Prompt:
Beneath this instruction is a listing. Transcribe from it only the stretch from the line with "Click the bell icon in the acceptance notice" through the line with "Open the Charts menu", both end lines included, exactly as written.

================================

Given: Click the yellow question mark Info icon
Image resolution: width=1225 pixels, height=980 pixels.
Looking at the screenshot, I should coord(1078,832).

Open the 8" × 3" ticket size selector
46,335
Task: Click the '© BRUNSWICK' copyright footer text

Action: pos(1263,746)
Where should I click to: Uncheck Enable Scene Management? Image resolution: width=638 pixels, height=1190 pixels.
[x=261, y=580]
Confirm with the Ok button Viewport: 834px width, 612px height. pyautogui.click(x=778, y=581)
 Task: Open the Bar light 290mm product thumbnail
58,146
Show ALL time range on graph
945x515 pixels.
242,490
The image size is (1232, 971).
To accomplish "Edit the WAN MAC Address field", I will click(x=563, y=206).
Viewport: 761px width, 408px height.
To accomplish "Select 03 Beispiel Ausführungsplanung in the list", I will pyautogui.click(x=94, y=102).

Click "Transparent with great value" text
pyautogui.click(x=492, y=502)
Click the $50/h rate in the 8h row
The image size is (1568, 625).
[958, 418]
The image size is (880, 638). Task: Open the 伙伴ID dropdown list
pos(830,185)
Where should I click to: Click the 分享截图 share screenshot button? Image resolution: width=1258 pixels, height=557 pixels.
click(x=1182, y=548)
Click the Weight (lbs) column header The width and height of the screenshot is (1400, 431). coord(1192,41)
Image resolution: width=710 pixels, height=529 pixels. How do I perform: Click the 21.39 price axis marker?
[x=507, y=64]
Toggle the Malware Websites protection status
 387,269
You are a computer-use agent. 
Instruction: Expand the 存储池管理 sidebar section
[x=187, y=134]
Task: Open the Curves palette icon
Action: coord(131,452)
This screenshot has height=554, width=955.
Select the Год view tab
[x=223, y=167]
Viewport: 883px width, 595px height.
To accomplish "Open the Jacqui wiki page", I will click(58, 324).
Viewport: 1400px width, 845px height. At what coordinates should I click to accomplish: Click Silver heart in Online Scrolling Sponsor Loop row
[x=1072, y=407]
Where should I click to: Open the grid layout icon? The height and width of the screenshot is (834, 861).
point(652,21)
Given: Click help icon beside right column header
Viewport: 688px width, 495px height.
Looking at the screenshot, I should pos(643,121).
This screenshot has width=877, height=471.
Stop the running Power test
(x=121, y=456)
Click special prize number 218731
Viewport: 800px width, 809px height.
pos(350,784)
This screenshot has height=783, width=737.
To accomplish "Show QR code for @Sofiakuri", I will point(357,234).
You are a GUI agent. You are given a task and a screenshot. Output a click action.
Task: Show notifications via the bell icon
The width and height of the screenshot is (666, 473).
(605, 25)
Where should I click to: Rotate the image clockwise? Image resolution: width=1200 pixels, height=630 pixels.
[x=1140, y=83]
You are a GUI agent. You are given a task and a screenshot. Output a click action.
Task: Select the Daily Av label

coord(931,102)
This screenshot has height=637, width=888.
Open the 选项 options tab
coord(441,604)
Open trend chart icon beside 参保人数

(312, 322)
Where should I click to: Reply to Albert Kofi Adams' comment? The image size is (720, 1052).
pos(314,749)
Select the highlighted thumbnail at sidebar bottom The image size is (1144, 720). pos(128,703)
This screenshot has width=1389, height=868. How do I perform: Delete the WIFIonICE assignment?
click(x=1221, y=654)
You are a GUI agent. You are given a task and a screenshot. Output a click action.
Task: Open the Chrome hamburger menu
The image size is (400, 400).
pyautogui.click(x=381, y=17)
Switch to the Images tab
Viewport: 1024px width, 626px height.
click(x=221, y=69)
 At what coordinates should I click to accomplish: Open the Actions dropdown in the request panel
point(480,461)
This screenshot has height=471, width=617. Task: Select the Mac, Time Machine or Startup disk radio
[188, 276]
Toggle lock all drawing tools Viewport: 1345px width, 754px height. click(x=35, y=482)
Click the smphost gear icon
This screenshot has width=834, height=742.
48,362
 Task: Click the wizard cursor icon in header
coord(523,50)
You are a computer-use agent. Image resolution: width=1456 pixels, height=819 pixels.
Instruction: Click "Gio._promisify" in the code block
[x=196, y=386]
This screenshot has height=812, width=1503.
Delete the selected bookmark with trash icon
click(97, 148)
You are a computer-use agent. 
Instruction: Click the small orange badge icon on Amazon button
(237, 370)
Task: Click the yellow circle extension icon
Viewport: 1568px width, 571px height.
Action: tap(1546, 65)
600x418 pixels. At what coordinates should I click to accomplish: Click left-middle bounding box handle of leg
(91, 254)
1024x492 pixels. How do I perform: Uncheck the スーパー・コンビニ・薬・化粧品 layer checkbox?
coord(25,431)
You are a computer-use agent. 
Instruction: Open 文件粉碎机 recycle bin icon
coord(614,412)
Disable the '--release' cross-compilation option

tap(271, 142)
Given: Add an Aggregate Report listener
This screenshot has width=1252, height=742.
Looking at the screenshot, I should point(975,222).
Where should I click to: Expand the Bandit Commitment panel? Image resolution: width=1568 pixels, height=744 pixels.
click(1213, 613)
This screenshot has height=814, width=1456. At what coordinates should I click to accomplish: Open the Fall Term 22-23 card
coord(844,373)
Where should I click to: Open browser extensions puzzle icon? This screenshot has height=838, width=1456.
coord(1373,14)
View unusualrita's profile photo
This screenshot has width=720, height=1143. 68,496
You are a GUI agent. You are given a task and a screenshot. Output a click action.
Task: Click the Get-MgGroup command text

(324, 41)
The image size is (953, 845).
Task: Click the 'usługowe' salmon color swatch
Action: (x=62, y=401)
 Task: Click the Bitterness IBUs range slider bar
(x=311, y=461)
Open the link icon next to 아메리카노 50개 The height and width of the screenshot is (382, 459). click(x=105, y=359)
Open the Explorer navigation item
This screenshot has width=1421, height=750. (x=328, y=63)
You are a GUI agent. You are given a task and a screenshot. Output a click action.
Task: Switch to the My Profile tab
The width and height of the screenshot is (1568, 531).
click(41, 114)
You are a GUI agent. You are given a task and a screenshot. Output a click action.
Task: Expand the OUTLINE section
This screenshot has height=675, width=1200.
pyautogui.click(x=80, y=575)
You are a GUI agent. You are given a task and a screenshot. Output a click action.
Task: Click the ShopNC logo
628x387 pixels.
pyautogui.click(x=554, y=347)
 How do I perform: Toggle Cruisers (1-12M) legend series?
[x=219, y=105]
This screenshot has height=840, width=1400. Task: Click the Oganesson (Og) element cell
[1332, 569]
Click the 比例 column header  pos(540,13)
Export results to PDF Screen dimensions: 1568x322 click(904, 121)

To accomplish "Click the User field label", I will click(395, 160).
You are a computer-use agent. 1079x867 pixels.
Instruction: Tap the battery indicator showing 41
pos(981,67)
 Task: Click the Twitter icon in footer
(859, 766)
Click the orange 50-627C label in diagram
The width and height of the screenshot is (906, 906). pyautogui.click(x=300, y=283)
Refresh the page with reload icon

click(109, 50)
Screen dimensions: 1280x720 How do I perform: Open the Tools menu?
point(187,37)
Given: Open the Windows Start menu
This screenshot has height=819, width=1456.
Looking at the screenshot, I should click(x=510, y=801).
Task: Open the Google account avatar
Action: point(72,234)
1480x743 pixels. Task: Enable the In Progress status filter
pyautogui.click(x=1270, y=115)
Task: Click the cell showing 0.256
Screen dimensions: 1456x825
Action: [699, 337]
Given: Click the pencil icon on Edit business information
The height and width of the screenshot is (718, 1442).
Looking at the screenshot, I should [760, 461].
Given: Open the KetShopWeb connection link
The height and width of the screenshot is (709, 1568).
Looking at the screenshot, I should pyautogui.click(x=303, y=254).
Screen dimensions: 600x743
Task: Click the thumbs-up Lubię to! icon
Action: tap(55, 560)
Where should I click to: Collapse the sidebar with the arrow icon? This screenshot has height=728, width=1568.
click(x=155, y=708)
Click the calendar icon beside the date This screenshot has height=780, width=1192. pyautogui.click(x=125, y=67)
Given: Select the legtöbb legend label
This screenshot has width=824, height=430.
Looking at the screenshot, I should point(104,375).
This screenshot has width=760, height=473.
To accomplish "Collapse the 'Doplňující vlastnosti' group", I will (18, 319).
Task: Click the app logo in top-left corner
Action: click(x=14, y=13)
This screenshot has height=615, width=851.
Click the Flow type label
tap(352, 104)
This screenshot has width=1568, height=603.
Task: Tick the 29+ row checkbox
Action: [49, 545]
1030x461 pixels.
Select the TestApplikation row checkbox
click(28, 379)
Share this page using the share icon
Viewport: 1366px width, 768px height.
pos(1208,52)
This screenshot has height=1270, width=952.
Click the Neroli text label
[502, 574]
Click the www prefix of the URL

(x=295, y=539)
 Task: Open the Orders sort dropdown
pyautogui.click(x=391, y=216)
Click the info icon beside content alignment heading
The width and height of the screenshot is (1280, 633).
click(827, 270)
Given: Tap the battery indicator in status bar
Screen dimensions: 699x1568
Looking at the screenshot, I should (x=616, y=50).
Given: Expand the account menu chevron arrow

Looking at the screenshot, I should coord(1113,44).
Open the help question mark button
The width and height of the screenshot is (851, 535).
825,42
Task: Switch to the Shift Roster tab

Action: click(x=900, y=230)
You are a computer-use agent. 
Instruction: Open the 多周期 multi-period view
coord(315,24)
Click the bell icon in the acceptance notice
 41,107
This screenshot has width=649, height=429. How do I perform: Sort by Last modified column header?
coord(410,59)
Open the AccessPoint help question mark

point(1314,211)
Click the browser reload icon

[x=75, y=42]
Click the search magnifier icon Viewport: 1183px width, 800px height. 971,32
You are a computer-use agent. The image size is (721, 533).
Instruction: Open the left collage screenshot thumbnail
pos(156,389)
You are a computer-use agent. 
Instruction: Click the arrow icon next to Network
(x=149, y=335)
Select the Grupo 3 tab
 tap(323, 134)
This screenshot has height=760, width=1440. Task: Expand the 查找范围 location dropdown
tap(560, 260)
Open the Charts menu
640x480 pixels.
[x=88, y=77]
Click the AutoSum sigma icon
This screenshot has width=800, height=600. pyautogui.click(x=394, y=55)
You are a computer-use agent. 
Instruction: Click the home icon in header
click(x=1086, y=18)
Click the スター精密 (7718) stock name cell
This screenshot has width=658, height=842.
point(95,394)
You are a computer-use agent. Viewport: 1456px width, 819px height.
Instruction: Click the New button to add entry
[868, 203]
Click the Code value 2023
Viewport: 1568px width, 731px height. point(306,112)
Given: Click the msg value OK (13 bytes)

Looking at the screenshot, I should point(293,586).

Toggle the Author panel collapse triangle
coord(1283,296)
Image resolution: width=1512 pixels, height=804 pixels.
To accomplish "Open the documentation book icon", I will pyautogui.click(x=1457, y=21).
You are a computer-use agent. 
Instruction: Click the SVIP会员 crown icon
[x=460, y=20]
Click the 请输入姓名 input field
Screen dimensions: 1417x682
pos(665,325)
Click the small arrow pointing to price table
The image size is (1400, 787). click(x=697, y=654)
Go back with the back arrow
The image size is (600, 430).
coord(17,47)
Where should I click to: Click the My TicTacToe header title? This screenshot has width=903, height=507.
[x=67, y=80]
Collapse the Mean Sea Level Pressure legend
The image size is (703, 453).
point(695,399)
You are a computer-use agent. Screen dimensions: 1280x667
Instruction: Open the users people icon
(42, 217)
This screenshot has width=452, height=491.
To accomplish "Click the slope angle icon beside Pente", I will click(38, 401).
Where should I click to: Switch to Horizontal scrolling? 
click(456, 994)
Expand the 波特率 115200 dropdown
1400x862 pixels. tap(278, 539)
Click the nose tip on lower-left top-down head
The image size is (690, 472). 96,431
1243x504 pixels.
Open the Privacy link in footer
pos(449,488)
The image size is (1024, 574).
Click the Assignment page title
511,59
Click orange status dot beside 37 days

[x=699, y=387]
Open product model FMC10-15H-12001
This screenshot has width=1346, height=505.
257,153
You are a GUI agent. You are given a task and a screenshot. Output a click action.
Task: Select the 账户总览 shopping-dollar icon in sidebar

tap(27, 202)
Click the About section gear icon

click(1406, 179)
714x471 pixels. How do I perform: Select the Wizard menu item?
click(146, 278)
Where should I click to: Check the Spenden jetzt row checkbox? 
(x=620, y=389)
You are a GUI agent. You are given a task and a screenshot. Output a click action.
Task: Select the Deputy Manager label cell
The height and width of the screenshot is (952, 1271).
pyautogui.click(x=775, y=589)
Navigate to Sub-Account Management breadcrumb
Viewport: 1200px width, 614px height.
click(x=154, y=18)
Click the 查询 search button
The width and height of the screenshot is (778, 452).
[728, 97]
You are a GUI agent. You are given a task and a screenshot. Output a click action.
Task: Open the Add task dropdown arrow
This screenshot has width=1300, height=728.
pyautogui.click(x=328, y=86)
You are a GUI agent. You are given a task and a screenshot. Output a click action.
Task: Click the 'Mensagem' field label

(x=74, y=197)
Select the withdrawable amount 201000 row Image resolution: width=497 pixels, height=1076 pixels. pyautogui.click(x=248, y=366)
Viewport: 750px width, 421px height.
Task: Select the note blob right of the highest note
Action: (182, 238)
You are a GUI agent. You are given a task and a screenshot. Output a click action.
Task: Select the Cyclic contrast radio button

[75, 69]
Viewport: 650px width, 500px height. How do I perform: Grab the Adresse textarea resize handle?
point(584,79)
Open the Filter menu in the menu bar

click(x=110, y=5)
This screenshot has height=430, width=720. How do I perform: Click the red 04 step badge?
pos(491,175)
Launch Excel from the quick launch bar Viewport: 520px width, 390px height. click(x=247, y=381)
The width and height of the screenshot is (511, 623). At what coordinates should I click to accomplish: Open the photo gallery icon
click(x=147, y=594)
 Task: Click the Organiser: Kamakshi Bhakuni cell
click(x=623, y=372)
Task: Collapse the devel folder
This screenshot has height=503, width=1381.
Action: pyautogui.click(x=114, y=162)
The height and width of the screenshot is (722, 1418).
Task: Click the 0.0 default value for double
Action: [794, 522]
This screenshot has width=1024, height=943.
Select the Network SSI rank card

================================

Response area:
Click the bell icon in the acceptance notice
 41,107
This screenshot has width=649, height=429. How do I perform: Sort by Last modified column header?
coord(410,59)
Open the AccessPoint help question mark

point(1314,211)
Click the browser reload icon

[x=75, y=42]
Click the search magnifier icon Viewport: 1183px width, 800px height. 971,32
You are a computer-use agent. The image size is (721, 533).
Instruction: Open the left collage screenshot thumbnail
pos(156,389)
You are a computer-use agent. 
Instruction: Click the arrow icon next to Network
(x=149, y=335)
Select the Grupo 3 tab
 tap(323, 134)
This screenshot has height=760, width=1440. Task: Expand the 查找范围 location dropdown
tap(560, 260)
Open the Charts menu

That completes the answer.